This notebook teaches how to use the BIDS Archive & BIDS incremental classes.

# Preliminaries

There are a few terms that are important to understand before starting to use BIDS Archive.

## BIDS Entities

BIDS Entities, referred to later as just 'entities', represent metadata about files in the archive. You may already be familiar with common ones, like 'subject', 'task', and 'run'. 

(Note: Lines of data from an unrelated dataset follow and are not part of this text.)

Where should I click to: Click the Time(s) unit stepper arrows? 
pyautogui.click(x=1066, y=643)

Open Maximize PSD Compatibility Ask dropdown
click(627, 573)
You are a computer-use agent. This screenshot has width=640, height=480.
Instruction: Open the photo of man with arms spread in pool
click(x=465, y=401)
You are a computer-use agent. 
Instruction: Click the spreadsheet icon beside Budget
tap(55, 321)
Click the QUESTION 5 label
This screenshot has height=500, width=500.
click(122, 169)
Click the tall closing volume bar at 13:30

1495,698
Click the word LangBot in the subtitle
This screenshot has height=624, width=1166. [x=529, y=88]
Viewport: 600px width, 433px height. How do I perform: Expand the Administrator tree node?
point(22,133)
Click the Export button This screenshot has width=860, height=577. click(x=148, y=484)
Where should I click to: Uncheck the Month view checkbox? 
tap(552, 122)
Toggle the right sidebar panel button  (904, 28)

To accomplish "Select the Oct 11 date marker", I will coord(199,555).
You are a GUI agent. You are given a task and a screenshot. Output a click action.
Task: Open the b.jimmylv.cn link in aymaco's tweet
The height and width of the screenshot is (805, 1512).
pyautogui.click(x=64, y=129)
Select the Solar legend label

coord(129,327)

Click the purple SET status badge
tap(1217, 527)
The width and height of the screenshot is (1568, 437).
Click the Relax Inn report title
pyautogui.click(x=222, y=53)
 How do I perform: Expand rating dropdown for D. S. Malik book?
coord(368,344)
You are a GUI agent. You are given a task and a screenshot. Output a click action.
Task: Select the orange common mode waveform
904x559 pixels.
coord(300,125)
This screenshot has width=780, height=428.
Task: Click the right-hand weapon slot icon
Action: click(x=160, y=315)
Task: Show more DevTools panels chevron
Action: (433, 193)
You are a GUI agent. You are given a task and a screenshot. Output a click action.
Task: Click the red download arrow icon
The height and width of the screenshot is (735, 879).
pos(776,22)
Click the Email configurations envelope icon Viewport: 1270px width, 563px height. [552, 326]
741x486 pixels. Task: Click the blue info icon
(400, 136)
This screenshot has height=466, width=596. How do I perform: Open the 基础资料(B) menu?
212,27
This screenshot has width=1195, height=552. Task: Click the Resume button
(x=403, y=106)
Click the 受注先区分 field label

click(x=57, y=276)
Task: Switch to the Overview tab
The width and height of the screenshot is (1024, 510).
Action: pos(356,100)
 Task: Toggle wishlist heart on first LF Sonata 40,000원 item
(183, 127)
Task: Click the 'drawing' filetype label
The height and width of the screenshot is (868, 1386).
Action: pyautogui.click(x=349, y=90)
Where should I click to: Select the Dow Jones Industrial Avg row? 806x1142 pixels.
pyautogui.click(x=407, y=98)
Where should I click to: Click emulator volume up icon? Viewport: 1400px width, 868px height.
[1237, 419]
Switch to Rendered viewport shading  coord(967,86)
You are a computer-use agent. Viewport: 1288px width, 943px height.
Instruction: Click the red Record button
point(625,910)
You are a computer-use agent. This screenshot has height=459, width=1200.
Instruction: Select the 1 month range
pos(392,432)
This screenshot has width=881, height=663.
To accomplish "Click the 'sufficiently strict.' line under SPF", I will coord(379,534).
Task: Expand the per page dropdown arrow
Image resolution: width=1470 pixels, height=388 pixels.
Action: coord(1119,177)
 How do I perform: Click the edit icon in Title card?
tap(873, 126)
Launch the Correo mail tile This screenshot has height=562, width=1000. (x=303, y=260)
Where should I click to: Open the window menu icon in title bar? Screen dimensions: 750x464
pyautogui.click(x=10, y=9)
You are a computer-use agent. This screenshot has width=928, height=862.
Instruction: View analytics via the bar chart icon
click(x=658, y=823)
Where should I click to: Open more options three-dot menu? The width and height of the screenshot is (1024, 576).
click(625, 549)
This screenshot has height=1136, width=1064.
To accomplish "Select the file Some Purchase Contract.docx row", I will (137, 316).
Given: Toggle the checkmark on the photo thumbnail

Most entities are used in a key-value form and have their name and value present wherever they are used. They have three main representations. The first is the entity itself, the one-word, all lowercase string (e.g., 'subject'). The second is the entity's name, which may be sevearl words (e.g., 'Contrast Enhancing Agent' is the name for the 'ceagent' entity). The third is the entity's key, which is typically shorter and used in file names (e.g., 'ce' for the 'ceagent' entity). A few entities and their multiple representations are shown in the table below:

| Entity | Name | Key |
| --- | --- | --- |
| subject | Subject | sub |
| session | Session | ses |
| run | Run | run |
| ceagent | Contrast Enhancing Agent | ce |

Some entities aren't used in key-value format, and have only one representation. Examples include 'datatype' (e.g., 'func' or 'anat'), 'extension' (e.g., '.nii', '.nii.gz', or '.json'), and 'suffix' (e.g., 'bold'). See the table below for how these can appear in file naming and archive organization.

Together, these entities provide a unique and consistent way to name files and organize the BIDS dataset.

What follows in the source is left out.